## WORK TO BE COMPLETED
Within the entries below, the lines from the one with "This screenshot has width=1568, height=596." through the one with "This screenshot has width=700, height=712." are to be set down exactly, both ends kept.

***

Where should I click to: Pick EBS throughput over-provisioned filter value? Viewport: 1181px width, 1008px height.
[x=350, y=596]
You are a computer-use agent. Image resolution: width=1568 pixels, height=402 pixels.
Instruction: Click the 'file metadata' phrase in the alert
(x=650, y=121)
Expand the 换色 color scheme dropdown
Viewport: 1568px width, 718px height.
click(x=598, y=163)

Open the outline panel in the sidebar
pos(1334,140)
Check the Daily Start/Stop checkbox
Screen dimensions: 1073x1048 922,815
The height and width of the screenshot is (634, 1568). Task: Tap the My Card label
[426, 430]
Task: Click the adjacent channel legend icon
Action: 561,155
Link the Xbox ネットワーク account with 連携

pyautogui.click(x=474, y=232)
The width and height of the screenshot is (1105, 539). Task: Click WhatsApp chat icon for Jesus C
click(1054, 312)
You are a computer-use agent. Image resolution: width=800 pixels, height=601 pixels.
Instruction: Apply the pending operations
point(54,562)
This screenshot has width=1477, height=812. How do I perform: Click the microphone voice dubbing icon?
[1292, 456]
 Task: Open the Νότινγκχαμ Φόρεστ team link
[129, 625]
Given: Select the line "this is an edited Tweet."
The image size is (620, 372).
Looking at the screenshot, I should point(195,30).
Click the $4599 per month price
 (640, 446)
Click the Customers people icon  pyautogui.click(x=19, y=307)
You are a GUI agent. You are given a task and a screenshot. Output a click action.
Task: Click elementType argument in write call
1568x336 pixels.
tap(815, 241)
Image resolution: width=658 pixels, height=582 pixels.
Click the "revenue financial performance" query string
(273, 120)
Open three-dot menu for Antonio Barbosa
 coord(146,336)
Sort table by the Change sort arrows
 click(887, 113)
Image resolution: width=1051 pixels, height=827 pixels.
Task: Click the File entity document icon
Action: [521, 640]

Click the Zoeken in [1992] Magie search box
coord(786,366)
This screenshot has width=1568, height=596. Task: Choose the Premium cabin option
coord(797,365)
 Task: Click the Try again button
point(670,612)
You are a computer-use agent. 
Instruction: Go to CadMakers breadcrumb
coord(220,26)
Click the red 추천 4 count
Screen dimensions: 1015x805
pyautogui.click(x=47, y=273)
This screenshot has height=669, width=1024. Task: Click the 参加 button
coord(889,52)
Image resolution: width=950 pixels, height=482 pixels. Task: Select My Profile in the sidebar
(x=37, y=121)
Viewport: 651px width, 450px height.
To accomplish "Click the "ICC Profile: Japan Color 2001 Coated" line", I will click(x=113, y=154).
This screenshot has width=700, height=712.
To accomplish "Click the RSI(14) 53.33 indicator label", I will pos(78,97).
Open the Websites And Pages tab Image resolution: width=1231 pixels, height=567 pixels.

***

## THE COMPLETED TASK
This screenshot has width=1568, height=596. Task: Choose the Premium cabin option
coord(797,365)
 Task: Click the Try again button
point(670,612)
You are a computer-use agent. 
Instruction: Go to CadMakers breadcrumb
coord(220,26)
Click the red 추천 4 count
Screen dimensions: 1015x805
pyautogui.click(x=47, y=273)
This screenshot has height=669, width=1024. Task: Click the 参加 button
coord(889,52)
Image resolution: width=950 pixels, height=482 pixels. Task: Select My Profile in the sidebar
(x=37, y=121)
Viewport: 651px width, 450px height.
To accomplish "Click the "ICC Profile: Japan Color 2001 Coated" line", I will click(x=113, y=154).
This screenshot has width=700, height=712.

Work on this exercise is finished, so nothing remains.